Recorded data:
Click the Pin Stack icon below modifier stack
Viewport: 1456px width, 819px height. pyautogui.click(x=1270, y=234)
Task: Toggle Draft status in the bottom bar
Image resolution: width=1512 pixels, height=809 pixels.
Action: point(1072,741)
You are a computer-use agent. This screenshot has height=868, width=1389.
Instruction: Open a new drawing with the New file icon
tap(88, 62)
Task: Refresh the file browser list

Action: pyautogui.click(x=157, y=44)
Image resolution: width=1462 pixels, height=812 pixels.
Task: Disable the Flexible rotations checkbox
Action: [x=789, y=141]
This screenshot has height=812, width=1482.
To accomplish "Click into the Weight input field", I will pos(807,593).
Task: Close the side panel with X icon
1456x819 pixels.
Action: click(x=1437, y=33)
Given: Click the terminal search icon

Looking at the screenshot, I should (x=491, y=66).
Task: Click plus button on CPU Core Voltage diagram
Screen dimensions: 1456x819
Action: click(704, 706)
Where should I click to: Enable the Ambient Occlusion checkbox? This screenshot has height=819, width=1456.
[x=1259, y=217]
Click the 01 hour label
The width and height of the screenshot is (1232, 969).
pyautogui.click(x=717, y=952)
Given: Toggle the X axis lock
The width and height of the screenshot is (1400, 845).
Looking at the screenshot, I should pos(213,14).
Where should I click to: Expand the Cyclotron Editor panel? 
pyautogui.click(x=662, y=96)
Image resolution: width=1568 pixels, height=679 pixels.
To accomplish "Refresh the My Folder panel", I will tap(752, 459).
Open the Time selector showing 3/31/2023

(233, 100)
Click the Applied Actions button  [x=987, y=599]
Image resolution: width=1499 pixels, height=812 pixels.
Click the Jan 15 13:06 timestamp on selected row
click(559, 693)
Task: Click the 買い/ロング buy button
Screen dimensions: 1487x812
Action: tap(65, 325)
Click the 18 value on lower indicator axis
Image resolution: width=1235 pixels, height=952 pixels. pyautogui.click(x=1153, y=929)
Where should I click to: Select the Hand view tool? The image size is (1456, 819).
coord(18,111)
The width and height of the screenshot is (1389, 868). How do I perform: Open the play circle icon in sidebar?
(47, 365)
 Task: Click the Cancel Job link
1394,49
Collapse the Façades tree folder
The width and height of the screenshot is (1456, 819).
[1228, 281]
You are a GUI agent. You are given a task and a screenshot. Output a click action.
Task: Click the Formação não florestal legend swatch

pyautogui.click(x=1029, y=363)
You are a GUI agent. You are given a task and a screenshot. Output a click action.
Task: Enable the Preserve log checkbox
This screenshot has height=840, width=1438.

PROBLEM STATEMENT:
What are the lines above that hold the string "button"? Copy them.

SOLUTION FOR THIS EXERCISE:
Task: Click plus button on CPU Core Voltage diagram
Click the Applied Actions button  [x=987, y=599]
Task: Click the 買い/ロング buy button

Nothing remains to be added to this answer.